In the listing below, locate the lines bearing the word "computer". Copy every one of them.
Source information START
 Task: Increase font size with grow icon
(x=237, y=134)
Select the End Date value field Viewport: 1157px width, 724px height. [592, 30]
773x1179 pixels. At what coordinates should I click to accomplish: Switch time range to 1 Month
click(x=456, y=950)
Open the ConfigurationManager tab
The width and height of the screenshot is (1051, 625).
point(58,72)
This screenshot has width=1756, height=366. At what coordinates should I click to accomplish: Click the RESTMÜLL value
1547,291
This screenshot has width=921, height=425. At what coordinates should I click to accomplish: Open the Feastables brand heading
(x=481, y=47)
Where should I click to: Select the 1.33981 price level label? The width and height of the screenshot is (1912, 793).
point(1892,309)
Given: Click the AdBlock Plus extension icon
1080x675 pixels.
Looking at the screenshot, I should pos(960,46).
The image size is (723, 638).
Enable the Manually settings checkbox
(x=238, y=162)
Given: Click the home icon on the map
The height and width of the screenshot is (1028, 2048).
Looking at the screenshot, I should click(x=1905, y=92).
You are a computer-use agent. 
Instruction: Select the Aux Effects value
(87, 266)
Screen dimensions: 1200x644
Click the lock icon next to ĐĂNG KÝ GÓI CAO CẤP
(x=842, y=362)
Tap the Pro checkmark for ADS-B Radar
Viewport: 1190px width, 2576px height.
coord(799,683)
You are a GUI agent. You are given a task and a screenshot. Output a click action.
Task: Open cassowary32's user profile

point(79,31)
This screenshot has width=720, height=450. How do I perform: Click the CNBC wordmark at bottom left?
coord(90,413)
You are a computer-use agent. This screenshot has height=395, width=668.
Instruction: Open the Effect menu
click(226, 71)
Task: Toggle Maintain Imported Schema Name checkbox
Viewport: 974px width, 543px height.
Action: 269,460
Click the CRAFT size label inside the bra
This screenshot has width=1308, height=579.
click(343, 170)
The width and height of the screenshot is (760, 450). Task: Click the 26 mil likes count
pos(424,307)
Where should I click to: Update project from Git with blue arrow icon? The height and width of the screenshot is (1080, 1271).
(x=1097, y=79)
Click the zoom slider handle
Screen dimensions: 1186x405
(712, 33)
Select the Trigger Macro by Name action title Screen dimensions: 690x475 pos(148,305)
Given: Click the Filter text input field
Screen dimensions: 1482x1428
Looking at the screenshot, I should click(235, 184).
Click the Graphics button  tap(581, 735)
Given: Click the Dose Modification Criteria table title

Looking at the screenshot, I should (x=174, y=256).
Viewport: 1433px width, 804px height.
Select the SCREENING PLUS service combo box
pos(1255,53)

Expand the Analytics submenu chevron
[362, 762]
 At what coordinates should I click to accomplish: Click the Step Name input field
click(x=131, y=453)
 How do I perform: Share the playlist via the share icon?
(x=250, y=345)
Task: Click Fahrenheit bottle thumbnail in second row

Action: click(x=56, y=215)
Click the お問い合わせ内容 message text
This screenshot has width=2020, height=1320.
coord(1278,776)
Source information END
▶ _Result for this exercise_:
You are a computer-use agent. 
You are a computer-use agent. This screenshot has height=395, width=668.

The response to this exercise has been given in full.